Dubai's record property prices are expected to start easing by the end of next year and slightly reverse by 5% to 10% in the next 12 to 18 months, according to S&P Global Ratings.
«We do think the risk of a cyclical slowdown and potentially a mild reversal are increasing over the next 12 to 18 months,» Tatjana Lescova, S&P's associate director of corporate ratings, said at an event on Wednesday. «All the global economic uncertainty could affect the demand in Dubai.»
Although prices are expected to increase a further 15% to 18% this year and then by another 5% to 7% next year when the market gradually slows down, according to S&P.
Dubai's property market recently broke a decade-long record for home sales, while rental rates have jumped to unprecedented levels.

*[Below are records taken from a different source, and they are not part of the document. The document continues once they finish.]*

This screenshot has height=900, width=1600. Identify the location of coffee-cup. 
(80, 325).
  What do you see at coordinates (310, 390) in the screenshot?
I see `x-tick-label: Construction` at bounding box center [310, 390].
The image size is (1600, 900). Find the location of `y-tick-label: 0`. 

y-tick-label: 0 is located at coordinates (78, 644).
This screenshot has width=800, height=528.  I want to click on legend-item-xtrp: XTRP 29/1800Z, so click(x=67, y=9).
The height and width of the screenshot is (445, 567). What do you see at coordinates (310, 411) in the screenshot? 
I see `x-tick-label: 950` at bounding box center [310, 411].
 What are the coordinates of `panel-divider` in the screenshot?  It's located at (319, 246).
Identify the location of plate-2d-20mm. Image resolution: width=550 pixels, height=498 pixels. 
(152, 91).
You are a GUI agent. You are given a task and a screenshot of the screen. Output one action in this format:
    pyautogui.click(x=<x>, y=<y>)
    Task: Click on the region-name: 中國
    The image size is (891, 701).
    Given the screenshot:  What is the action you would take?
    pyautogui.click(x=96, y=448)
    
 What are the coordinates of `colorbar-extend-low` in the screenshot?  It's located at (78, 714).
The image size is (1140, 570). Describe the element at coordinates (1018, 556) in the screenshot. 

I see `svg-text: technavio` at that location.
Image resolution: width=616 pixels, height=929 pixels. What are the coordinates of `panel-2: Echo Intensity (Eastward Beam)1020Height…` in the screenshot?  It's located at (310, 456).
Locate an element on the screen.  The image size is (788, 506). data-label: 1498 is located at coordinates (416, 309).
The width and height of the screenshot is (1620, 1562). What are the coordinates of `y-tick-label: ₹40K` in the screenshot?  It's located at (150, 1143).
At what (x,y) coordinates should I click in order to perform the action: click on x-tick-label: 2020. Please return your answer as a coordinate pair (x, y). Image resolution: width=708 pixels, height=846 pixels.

The rebound from a seven-year slump has been fuelled by an influx of wealthy investors such as Russians seeking to shield their assets, crypto millionaires and rich Indians seeking second homes. The government has also relaxed visa laws and introduced permits for job seekers and freelancers.
Still, Dubai has long been known for sharp booms and busts in the property market, with one of its most dramatic downturns coming in 2009, when a debt fuelled real estate crash left some of its largest developers on the brink of bankruptcy.
Although the property boom is continuing for now with sales surpassing 2022 levels in the first 10 months of this year, some signs of stress are starting to appear, according to Lescova who covers three Dubai developers with a combined market share of around 50%.
«Buyers are downsizing a little bit» with the average property size shrinking due to the rising prices, she said.